Figure 14.

Alternans control induces subcellular alternans in an isolated ventricular myocyte. (A) Alternans control causes a steady-state, period-2 APD (first black trace), and whole-cell Ca²⁺-alternans (second black trace) to transition to a period-1 rhythm. Concurrently, the spatially homogenous Ca²⁺-alternans transitions to a 2-node subcellular alternans.
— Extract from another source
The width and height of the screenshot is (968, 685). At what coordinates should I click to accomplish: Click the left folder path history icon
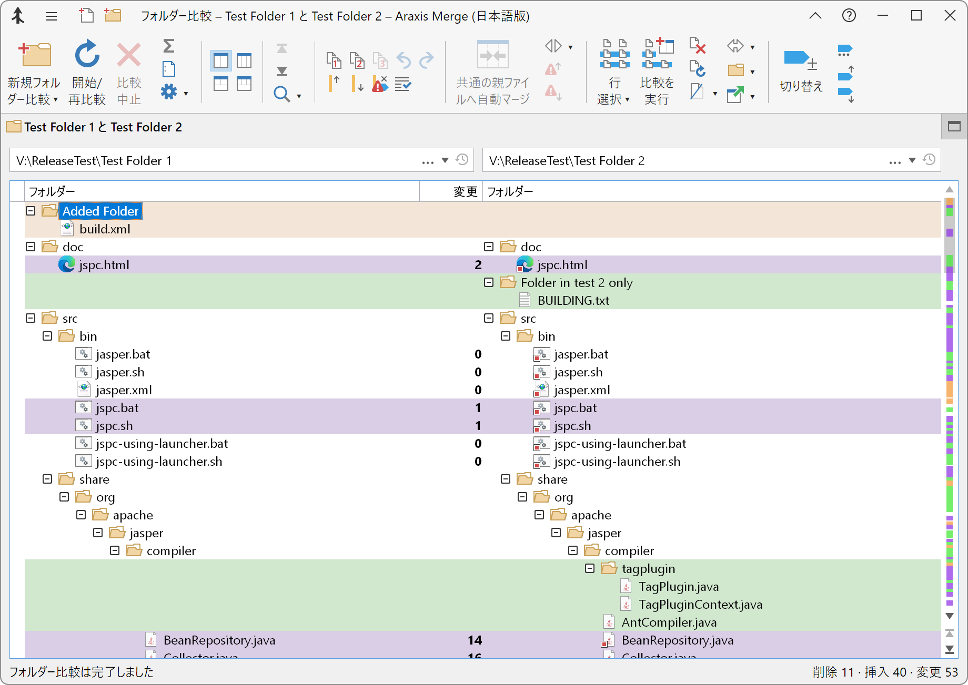pyautogui.click(x=462, y=160)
Blue, green, and red traces are the average fluorescence from the three regions diagrammed. (B) Recorded fluorescence frames at the time of maximum calcium concentration in two successive beats during initial control (1), during the transition (2), and at nearly period-1 control (3); beat pairs are marked by gray shaded regions in (A). (C) Ca²⁺-alternans magnitude along the length of the cell is plotted for the experiment shown in (A). For this panel, fluorescence data are binned into 12 adjacent regions perpendicular to the length of the cell and the average Ca²⁺-alternans magnitude (Δc) is plotted for each region for the 25 beats shown (arbitrary fluorescence units), with colors corresponding to the regions diagrammed in (A). Fluorescence data from the extreme ends of the cell are excluded due to motion artifact. Experiments shown are from a cell paced at a cycle length of 300 ms (with alternans control). Adapted from Gaeta et al. (2009).